<<<<
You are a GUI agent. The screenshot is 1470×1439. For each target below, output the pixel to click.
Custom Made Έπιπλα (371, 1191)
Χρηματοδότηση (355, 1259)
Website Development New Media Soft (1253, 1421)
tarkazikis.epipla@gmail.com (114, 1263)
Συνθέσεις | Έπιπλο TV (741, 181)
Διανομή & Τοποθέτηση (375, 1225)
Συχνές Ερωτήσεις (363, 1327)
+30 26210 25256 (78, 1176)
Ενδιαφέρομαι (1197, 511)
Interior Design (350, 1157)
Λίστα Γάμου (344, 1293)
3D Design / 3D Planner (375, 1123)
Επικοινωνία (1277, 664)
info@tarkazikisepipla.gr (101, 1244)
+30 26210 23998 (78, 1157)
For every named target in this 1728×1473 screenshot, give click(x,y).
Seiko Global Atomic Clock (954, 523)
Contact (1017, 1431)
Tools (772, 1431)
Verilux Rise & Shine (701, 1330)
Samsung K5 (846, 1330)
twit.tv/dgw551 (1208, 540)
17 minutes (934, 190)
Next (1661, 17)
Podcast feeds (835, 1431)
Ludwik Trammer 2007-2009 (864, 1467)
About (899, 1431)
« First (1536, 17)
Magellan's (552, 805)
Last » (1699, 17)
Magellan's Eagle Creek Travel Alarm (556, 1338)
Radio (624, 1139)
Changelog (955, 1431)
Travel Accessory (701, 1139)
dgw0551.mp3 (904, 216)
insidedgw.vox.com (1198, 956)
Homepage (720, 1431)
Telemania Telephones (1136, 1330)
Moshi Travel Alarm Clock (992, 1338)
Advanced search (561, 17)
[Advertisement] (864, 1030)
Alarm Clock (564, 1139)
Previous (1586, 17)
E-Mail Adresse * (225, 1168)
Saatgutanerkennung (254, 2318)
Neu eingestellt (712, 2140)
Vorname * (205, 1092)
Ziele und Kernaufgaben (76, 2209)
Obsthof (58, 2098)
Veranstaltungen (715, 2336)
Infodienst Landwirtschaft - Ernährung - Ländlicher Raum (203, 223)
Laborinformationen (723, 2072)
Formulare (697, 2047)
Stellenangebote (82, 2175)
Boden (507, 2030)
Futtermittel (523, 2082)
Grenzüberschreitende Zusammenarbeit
>>>>
→ Exercise:
An exact copy of every record is required here.

→ Response below:
You are a GUI agent. The screenshot is 1470×1439. For each target below, output the pixel to click.
Custom Made Έπιπλα (371, 1191)
Χρηματοδότηση (355, 1259)
Website Development New Media Soft (1253, 1421)
tarkazikis.epipla@gmail.com (114, 1263)
Συνθέσεις | Έπιπλο TV (741, 181)
Διανομή & Τοποθέτηση (375, 1225)
Συχνές Ερωτήσεις (363, 1327)
+30 26210 25256 (78, 1176)
Ενδιαφέρομαι (1197, 511)
Interior Design (350, 1157)
Λίστα Γάμου (344, 1293)
3D Design / 3D Planner (375, 1123)
Επικοινωνία (1277, 664)
info@tarkazikisepipla.gr (101, 1244)
+30 26210 23998 (78, 1157)
For every named target in this 1728×1473 screenshot, give click(x,y).
Seiko Global Atomic Clock (954, 523)
Contact (1017, 1431)
Tools (772, 1431)
Verilux Rise & Shine (701, 1330)
Samsung K5 (846, 1330)
twit.tv/dgw551 (1208, 540)
17 minutes (934, 190)
Next (1661, 17)
Podcast feeds (835, 1431)
Ludwik Trammer 2007-2009 (864, 1467)
About (899, 1431)
« First (1536, 17)
Magellan's (552, 805)
Last » (1699, 17)
Magellan's Eagle Creek Travel Alarm (556, 1338)
Radio (624, 1139)
Changelog (955, 1431)
Travel Accessory (701, 1139)
dgw0551.mp3 (904, 216)
insidedgw.vox.com (1198, 956)
Homepage (720, 1431)
Telemania Telephones (1136, 1330)
Moshi Travel Alarm Clock (992, 1338)
Advanced search (561, 17)
[Advertisement] (864, 1030)
Alarm Clock (564, 1139)
Previous (1586, 17)
E-Mail Adresse * (225, 1168)
Saatgutanerkennung (254, 2318)
Neu eingestellt (712, 2140)
Vorname * (205, 1092)
Ziele und Kernaufgaben (76, 2209)
Obsthof (58, 2098)
Veranstaltungen (715, 2336)
Infodienst Landwirtschaft - Ernährung - Ländlicher Raum (203, 223)
Laborinformationen (723, 2072)
Formulare (697, 2047)
Stellenangebote (82, 2175)
Boden (507, 2030)
Futtermittel (523, 2082)
Grenzüberschreitende Zusammenarbeit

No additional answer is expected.